** Extracted information follows **

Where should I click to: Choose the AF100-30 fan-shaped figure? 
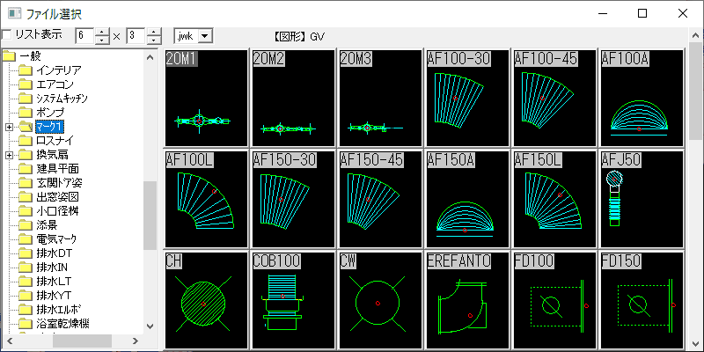[467, 97]
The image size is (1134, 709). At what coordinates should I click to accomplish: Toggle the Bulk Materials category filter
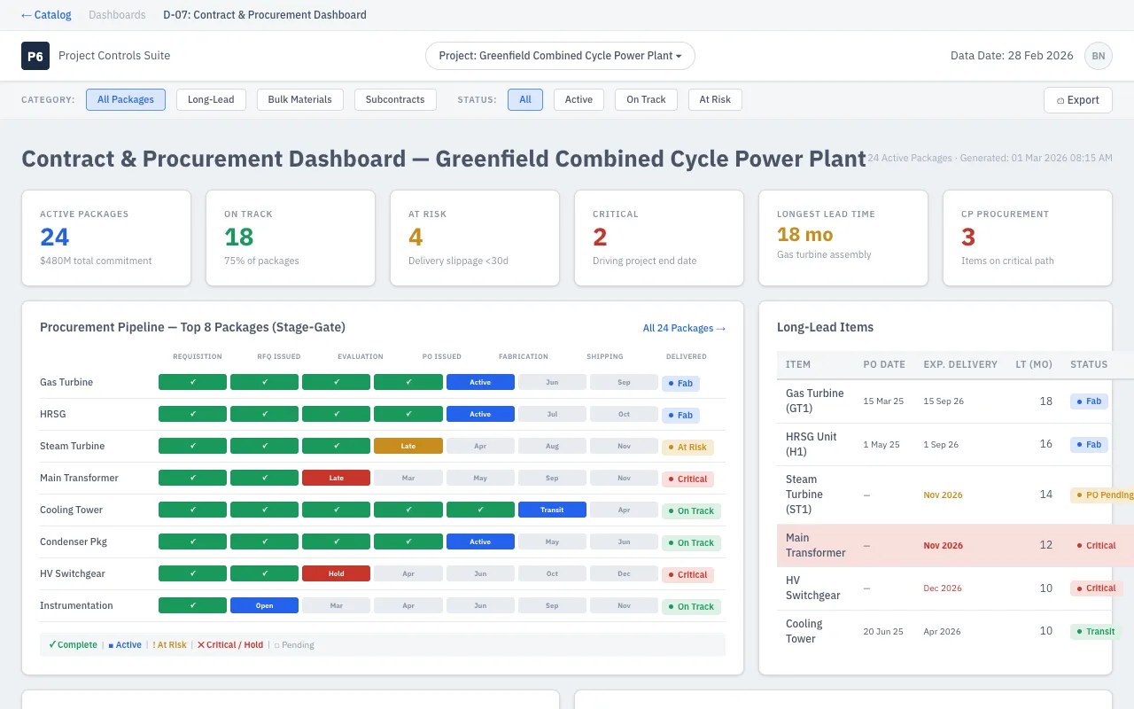[x=300, y=99]
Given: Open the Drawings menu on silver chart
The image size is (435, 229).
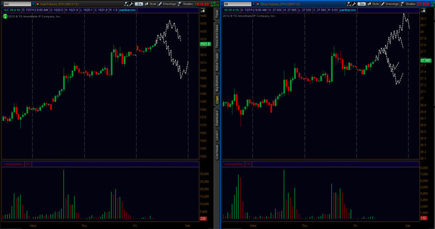Looking at the screenshot, I should click(x=390, y=4).
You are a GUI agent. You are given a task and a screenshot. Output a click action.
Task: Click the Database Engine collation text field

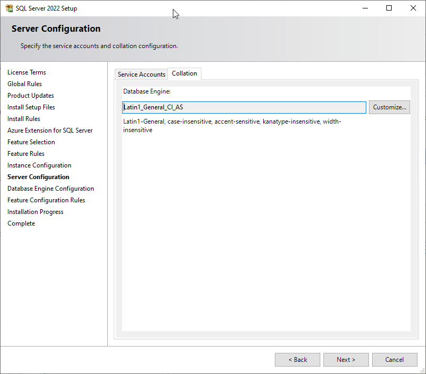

** End of Extracted information **

**Prompt**
Leave out the pictures, and write out all the remaining data above exactly.

**Solution to the problem**
Where should I click to: Choose the AF100-30 fan-shaped figure? 
[467, 97]
The image size is (1134, 709). At what coordinates should I click to accomplish: Toggle the Bulk Materials category filter
[x=300, y=99]
Given: Open the Drawings menu on silver chart
The image size is (435, 229).
Looking at the screenshot, I should click(x=390, y=4).
You are a GUI agent. You are given a task and a screenshot. Output a click action.
Task: Click the Database Engine collation text field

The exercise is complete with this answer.